Hinckley • And it’s also the thing where there is absolutely no space for that to be a hard thing. The podcast is often the first time women heard someone else say, “The temple is not great for me, and here are some reasons why.”
Winward • Also, we’ve gotten good response to our episodes on living on the edge of the inside. For our discussion of why we stay, we called it “What’s in it for me?” That’s where Susan and I got down to the brass tacks of “This is what the church has meant in my life.”
Hinckley • “What’s in it for me” was about why we do it, and “Custom Fit Faith” was how we do it.
Speaking of how we stay, General Conference is around the corner. Do you have any advice for women who have a hard time with conference?
Winward • It’s rare that I watch it live. I will go out to lunch, go hiking, go shopping, then read the talks later. Doing that has changed my life. I don’t know why it took me more than 40 years! I realize it’s different for women with little children, where they feel they have to be in the room to set an example.
Hinckley • Cynthia and I have had very different experiences in the church. I’ve been a cranky and agitated member my whole life. I’m used to hearing things at church that make me say “Really?” and General Conference is more of that for me. When that happens, I just think, “Bad episode. Tune in next week.”
One thing I appreciate about our technology is that if a talk troubles me, I can go back and read it later. Then I think: “What about this can’t I live with, or what landed so badly?” Sometimes, my experience with the written version just isn’t as bad as what I heard. Also, I think staying off social media during conference weekend makes my experience better.
We’re experiencing a crisis of young people leaving the church, including women. What are your thoughts?

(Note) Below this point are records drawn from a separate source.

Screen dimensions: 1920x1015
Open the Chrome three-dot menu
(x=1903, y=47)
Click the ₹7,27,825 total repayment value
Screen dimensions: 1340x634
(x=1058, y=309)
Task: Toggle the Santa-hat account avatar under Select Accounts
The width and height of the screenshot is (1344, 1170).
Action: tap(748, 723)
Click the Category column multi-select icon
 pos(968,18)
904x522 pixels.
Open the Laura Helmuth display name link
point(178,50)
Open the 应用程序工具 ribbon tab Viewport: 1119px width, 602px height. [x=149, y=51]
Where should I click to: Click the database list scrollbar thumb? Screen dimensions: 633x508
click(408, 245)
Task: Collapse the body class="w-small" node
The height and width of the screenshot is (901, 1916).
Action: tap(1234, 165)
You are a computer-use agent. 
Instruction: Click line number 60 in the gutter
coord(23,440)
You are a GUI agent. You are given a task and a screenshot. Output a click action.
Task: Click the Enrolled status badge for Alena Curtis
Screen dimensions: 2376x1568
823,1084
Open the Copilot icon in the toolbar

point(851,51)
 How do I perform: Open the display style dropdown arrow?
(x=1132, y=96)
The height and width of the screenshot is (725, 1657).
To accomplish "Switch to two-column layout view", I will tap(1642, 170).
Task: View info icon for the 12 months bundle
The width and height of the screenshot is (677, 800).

Winward • Susan and I have a disclaimer on the podcast: She and I have five daughters between us, and they are all out of the church. Look somewhere else if your goal is to get your daughters to stay. If your goal is to raise remarkable humans, we’ve done a great job with that. But they don’t give a hoot about hierarchy, and our whole church is based now in hierarchy.
I don’t know how our girls can experience whole equality in the real world, and then we expect them to shave off certain parts of themselves to fit in this church.
Hinckley • And why would we even ask that of them? Let’s spend less time worrying about how the church is not keeping its young women, and instead worry about how we can meet their needs. The church is really valuable in my life, so of course I want to share it with the next generation. But I struggled for almost 60 years to make it OK for myself.
(The views expressed in this opinion piece do not necessarily reflect those of Religion News Service.)